Handling Whistleblower Cases Nationwide from Newport News, Virginia

Medtronic, a Minnesota-based medical device manufacturer, agreed last week to pay a $9.9 million to settle a False Claims Act suit filed by a former employee of the company. The suit (United States ex rel. Schroeder v. Medtronic, Inc., No. 2:09-cv-0279 WBS EJB (E.D. Cal.)) alleged that Medtronic was providing kickbacks and monetary bonuses to physicians who used the company’s pacemakers and defibrillators.

Relator Adolfo Schroeder, a former manager for the company, will receive $1.73 million from the settlement. Schroeder came forward in 2009 with allegations that the company was offering illegal incentives such as direct monetary payments, trips, and gifts to encourage physicians to use Medtronic devices, a violation of the FCA Kickback statute. Schroeder also alleged that the company offered grant money to physicians to encourage them to support the use of Medtronic pacemakers for patients with mild heart failure symptoms, a non-FDA approved use. This “off-label” use led to large and unnecessary Medicare and Medicaid payouts, violating the False Claims Act. The recently unsealed suit also includes information about other violations observed by Schroeder, such as sales representatives being given access to patient files in order to identify candidates for their products.
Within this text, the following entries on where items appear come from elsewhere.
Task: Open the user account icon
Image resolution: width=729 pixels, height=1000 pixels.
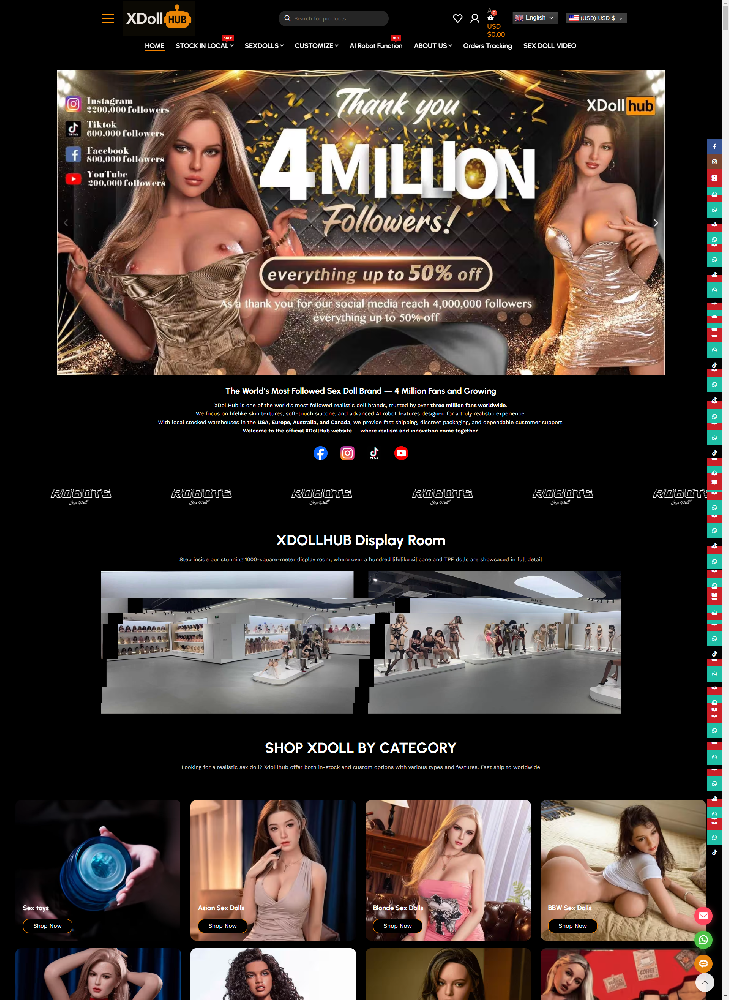Action: click(475, 18)
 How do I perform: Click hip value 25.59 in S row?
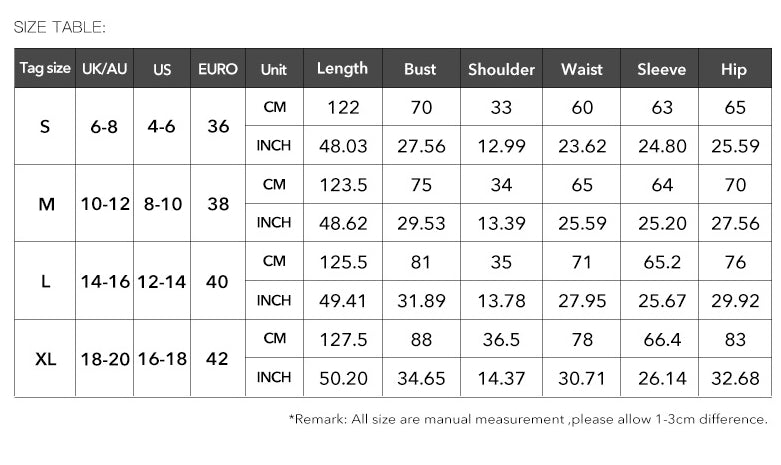pyautogui.click(x=735, y=146)
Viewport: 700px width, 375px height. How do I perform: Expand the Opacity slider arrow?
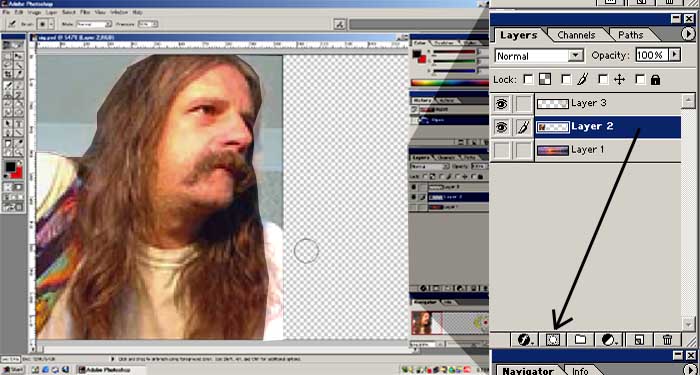[x=674, y=55]
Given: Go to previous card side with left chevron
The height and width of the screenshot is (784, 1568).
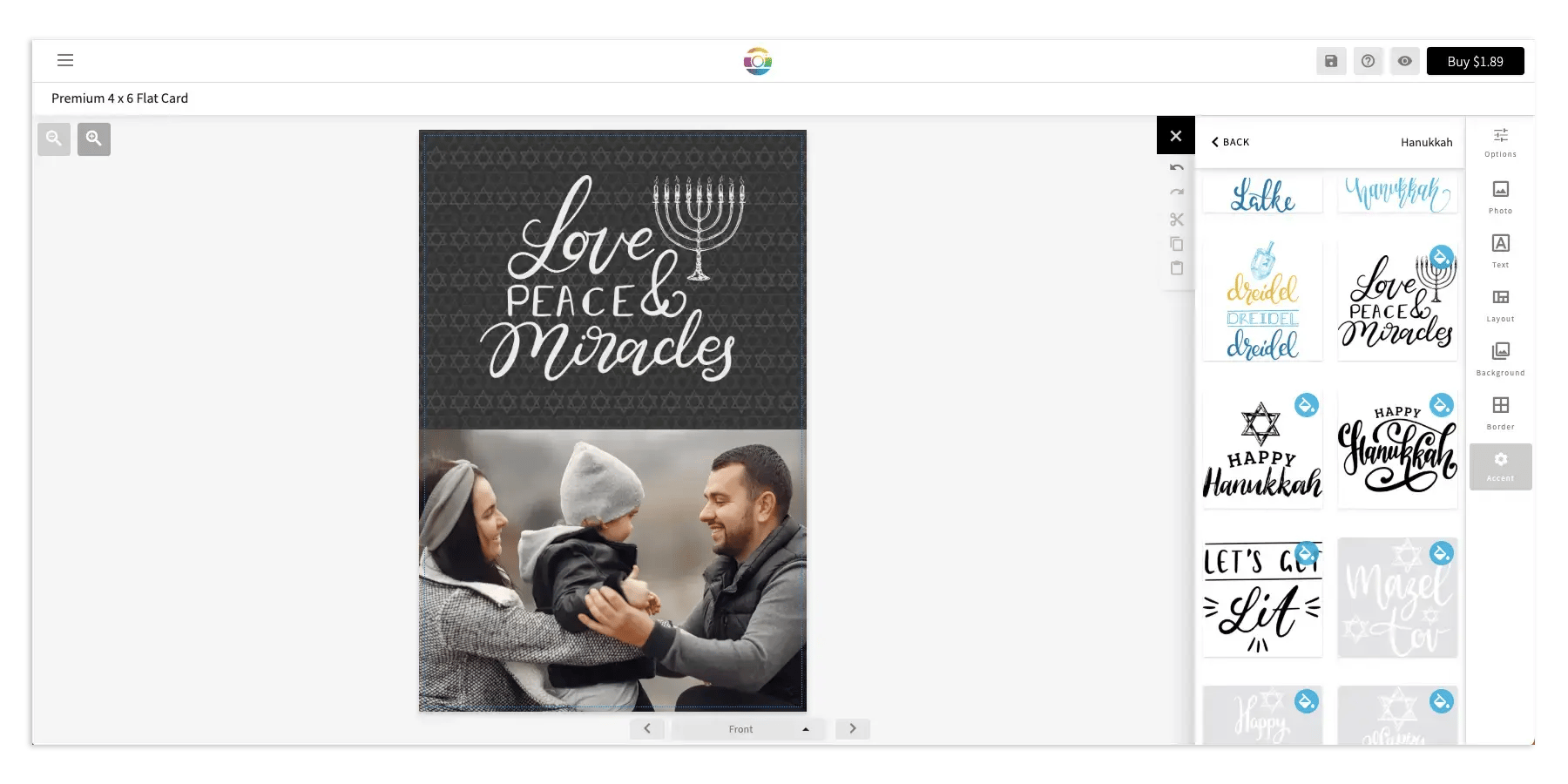Looking at the screenshot, I should pos(646,728).
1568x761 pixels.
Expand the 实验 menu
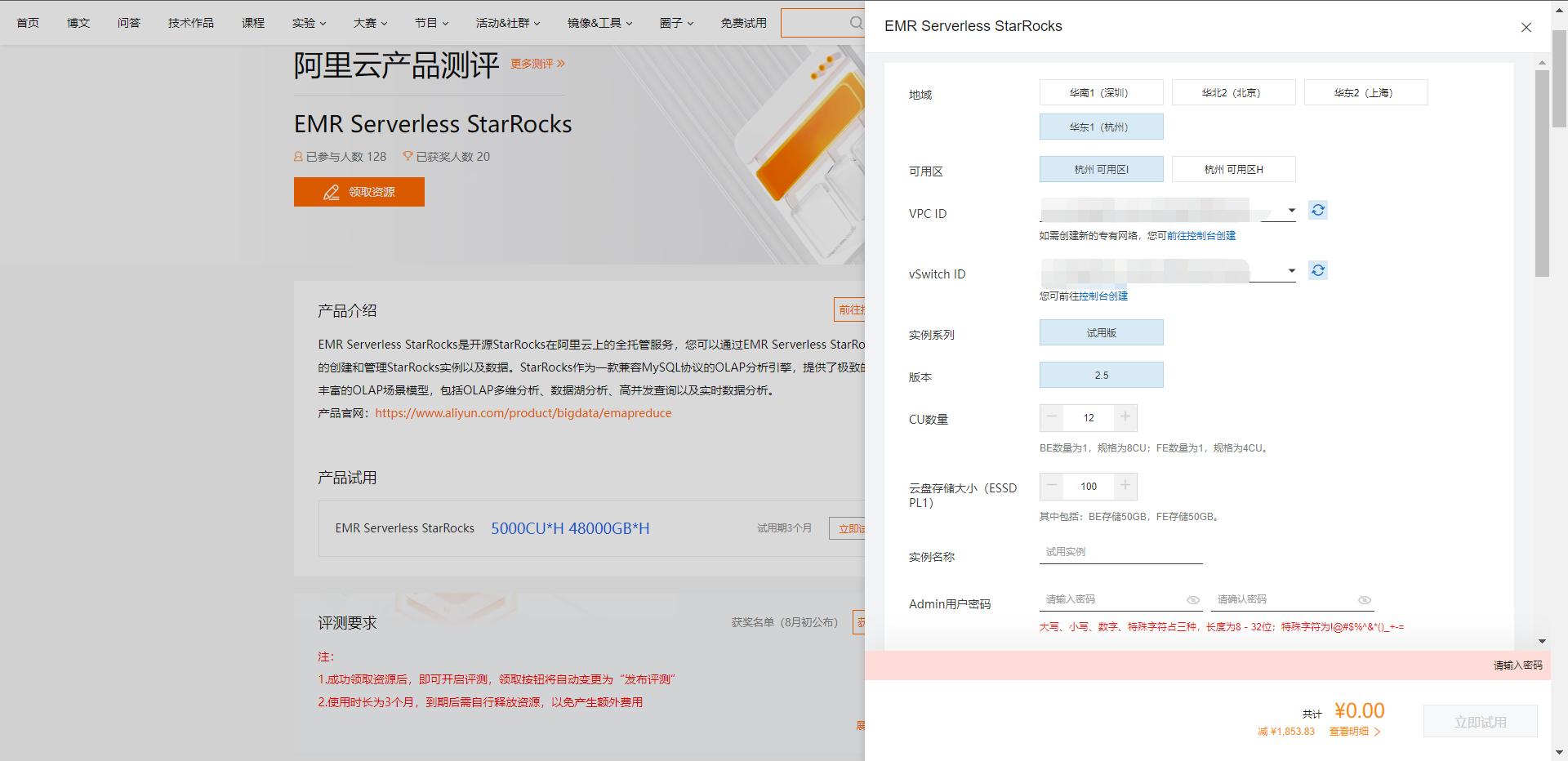pos(309,23)
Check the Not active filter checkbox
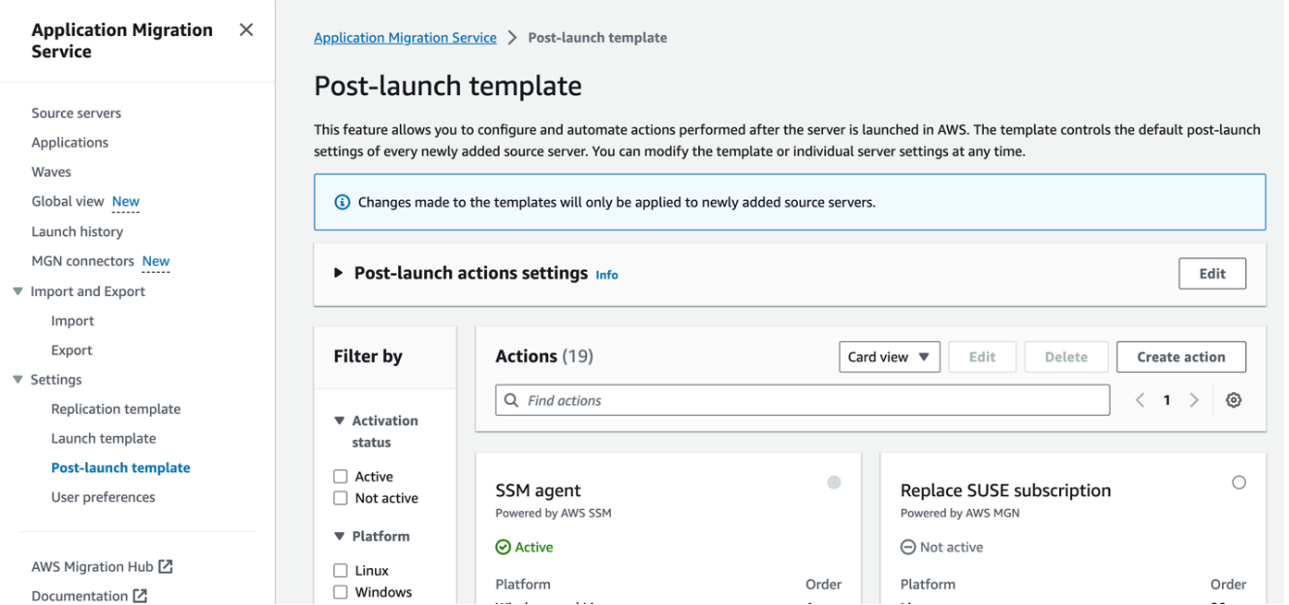 pos(341,498)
Last year, healthcare industry-based FCA settlements totaled $13 billion, more than double that of all other types of FCA claims combined. While Medtronic chose to settle out of court and maintains that the payout is not an admission of guilt, this suit is a clear indicator that FCA enforcement in the healthcare field is not slowing down any time soon. The Department of Justice’s choice to join Schroeder’s original suit suggests that enforcement of these types of FCA violations may be of high concern for the DOJ, and will continue to be a source for further qui tam suits.

Representatives from a number of federal agencies made statements regarding the settlement and the government’s continued dedication to stopping healthcare-based FCA violations. However, this case highlights the importance of the qui tam whistleblower to the government’s mission. Lacking the resources to discover all instances of healthcare fraud on their own, the government continues to rely on individuals with insight inside these companies to submit claims of fraudulent action.